Look through the data below and output, unchanged, every line from the one holding "The image size" through the one holding "This screenshot has height=298, width=556.", inclusive. Skip the pictures.

__RECORDS TO PROCESS__
= Beginning of Section =
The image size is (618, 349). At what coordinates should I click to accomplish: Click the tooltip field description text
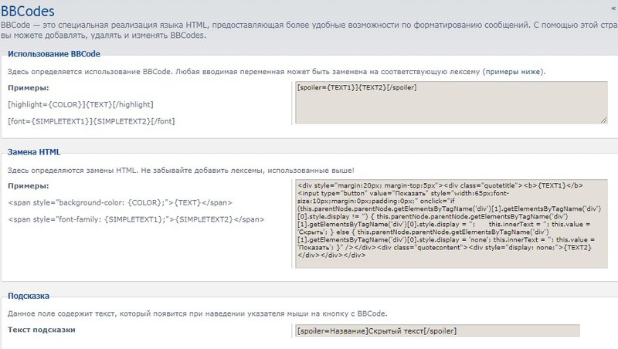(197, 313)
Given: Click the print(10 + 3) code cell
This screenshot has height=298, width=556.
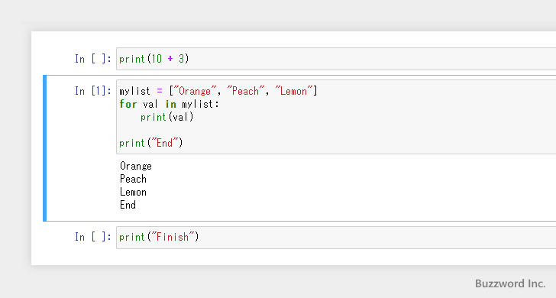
= End of Section =
= Beginning of Section =
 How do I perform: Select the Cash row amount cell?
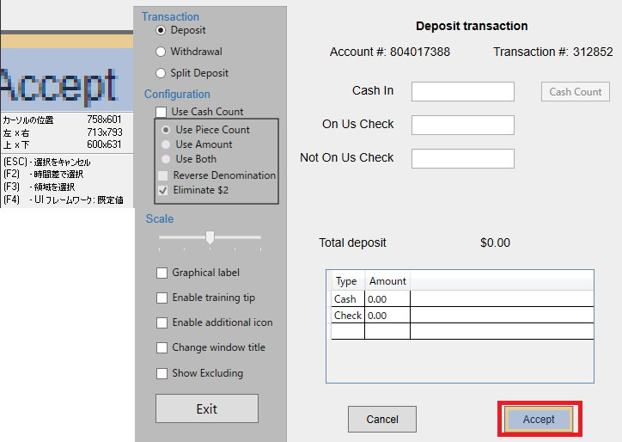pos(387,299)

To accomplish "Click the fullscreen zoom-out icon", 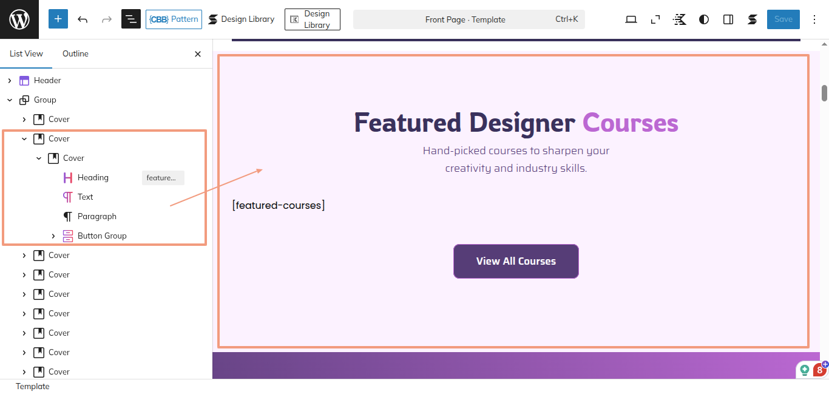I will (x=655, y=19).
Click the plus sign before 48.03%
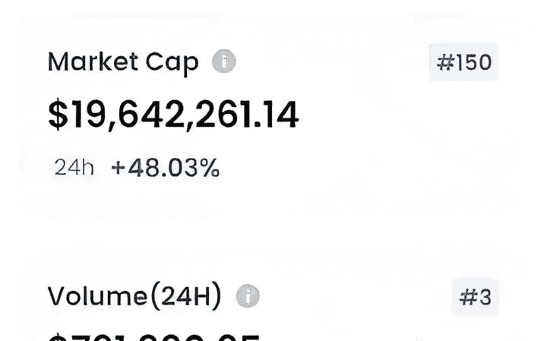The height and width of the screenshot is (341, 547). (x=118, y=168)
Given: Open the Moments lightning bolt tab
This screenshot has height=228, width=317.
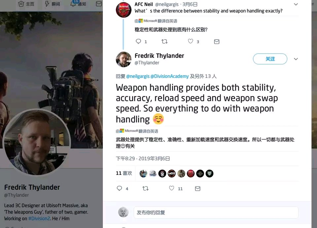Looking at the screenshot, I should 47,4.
= End of Section =
__TASK RESPONSE__
The image size is (618, 349). At what coordinates should I click to accomplish: Click the tooltip field description text
(197, 313)
Given: Click the print(10 + 3) code cell
This screenshot has height=298, width=556.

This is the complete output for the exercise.